• Anaesth Intensive Care · May 2020

    Towards a national perioperative clinical quality registry: the diagnostic accuracy of administrative data in identifying major postoperative complications.

    • Jennifer R Reilly, Mark A Shulman, Annie M Gilbert, Bismi Jomon, Robin J Thompson, Jonathon J Nicholson, Justin A Burke, Daragh N Lehane, Chen-Mai Liaw, Adam J Mahoney, Peter A Stark, Lise Hales, and Paul S Myles.
    • Department of Anaesthesiology and Perioperative Medicine, Alfred Hospital, Melbourne, Australia.
    • Anaesth Intensive Care. 2020 May 1; 48 (3): 203-212.

    AbstractAccurately measuring the incidence of major postoperative complications is essential for funding and reimbursement of healthcare providers, for internal and external benchmarking of hospital performance and for valid and reliable public reporting of outcomes. Actual or surrogate outcomes data are typically obtained by one of three methods: clinical quality registries, clinical audit, or administrative data. In 2017 a perioperative registry was developed at the Alfred Hospital and mapped to administrative and clinical data. This study investigated the statistical agreement between administrative data (International Statistical Classification of Diseases and Related Health Problems (10th edition) Australian Modification codes) and clinical audit by anaesthetists in identifying major postoperative complications. The study population included 482 high-risk surgical patients referred to the Alfred Hospital anaesthesia postoperative service over two years. Clinical audit was conducted to determine the presence of major complications and these data were compared to administrative data. The main outcome was statistical agreement between the two methods, as defined by Cohen's kappa statistic.

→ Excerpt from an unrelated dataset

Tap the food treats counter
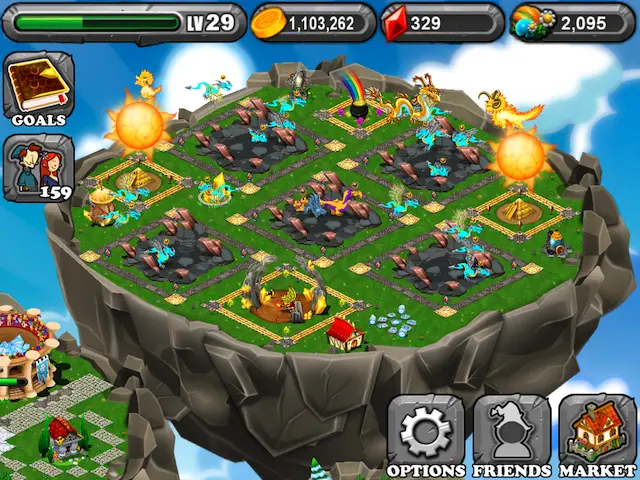This screenshot has height=480, width=640. tap(572, 23)
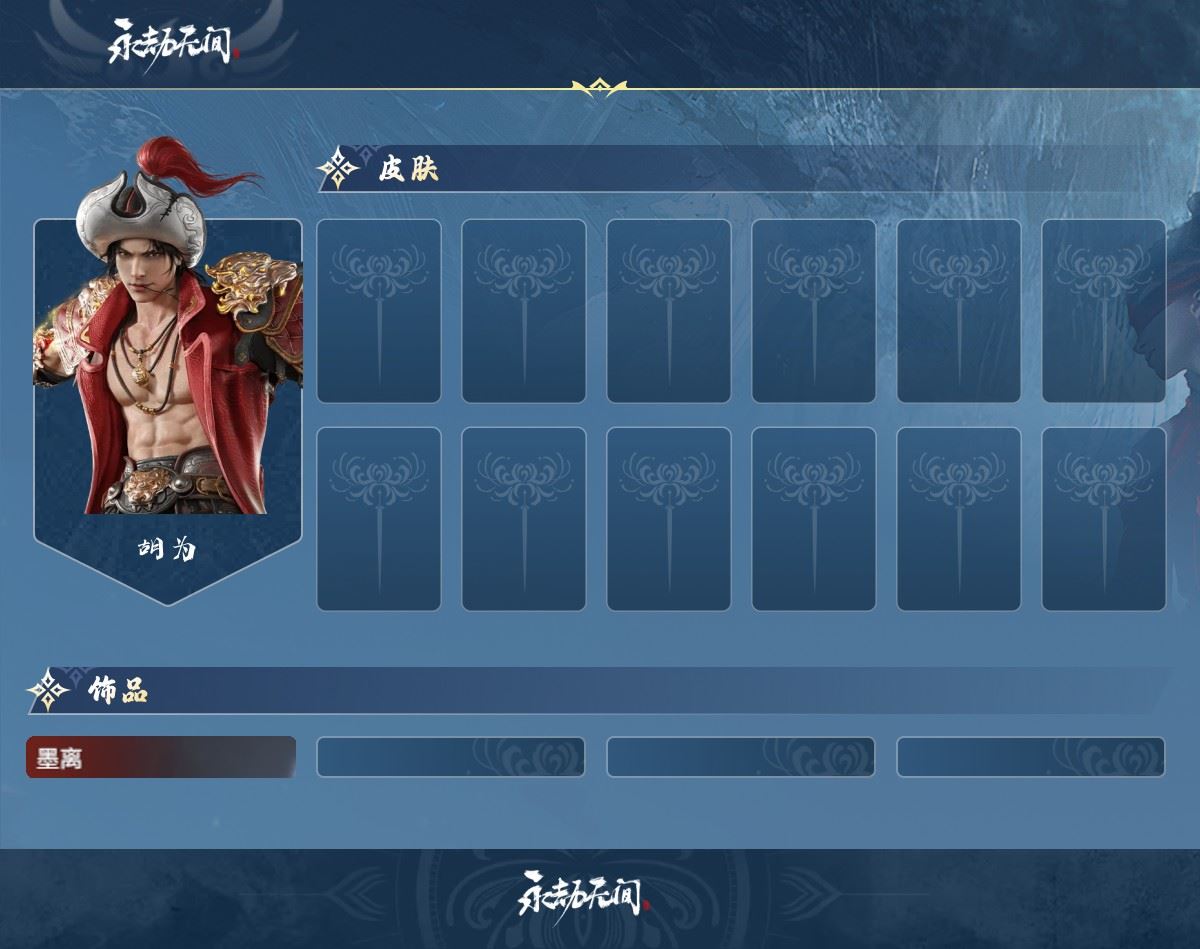Click the 永劫无间 logo in the header

[x=174, y=41]
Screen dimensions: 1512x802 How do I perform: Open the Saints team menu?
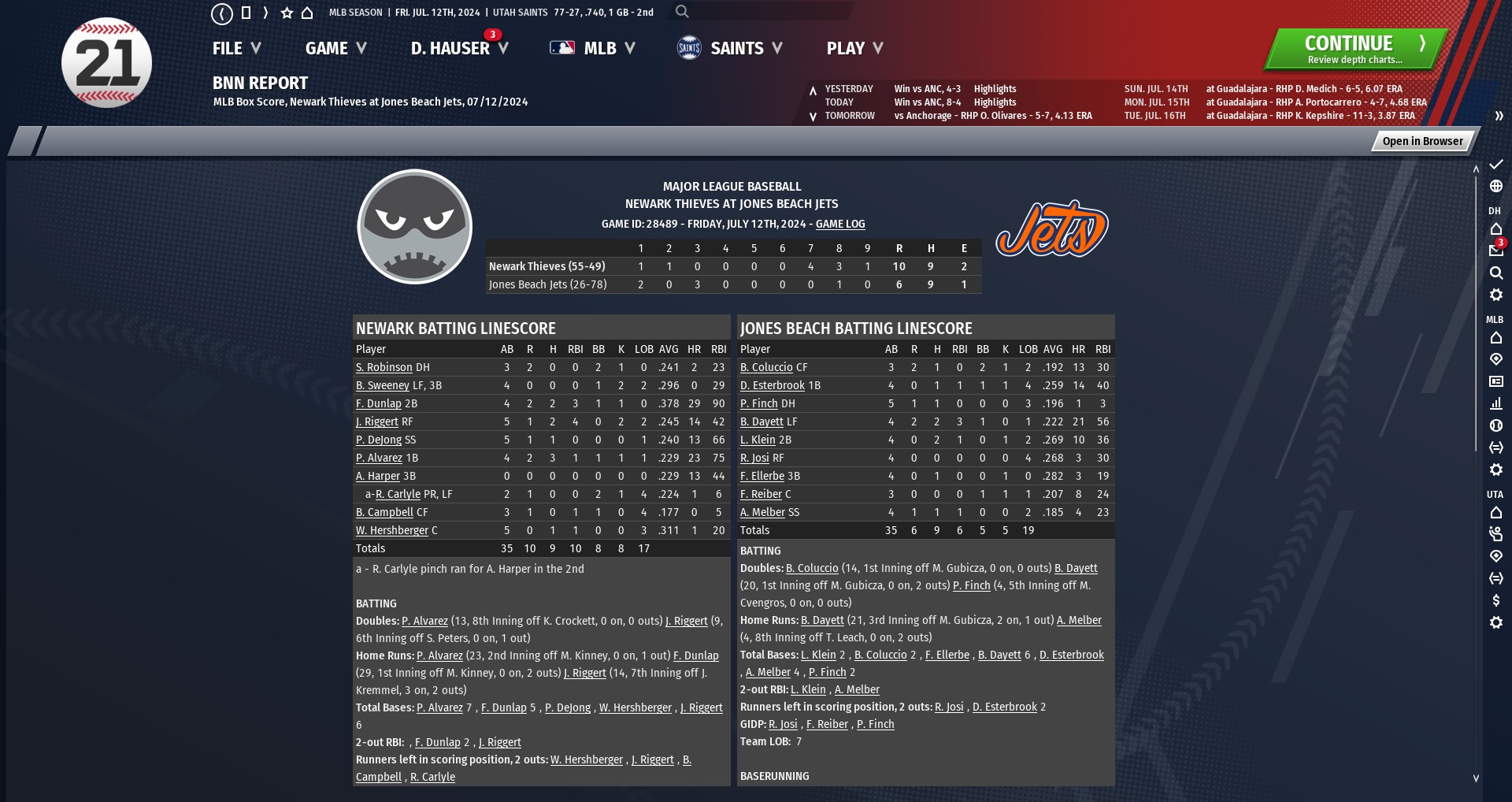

Substantial agreement was observed for five major complications, moderate agreement for three, fair agreement for six and poor agreement for two. Sensitivity and positive predictive value ranged from 0 to 100%. Specificity was above 90% for all complications. There was important variation in inter-rater agreement. For four of the five complications with substantial agreement between administrative data and clinical audit, sensitivity was only moderate (61.5%-75%). Using International Statistical Classification of Diseases and Related Health Problems (10th edition) Australian Modification codes to identify postoperative complications at our hospital has high specificity but is likely to underestimate the incidence compared to clinical audit. Further, retrospective clinical audit itself is not a highly reliable method of identifying complications. We believe a perioperative clinical quality registry is necessary to validly and reliably measure major postoperative complications in Australia for benchmarking of hospital performance and before public reporting of outcomes should be considered.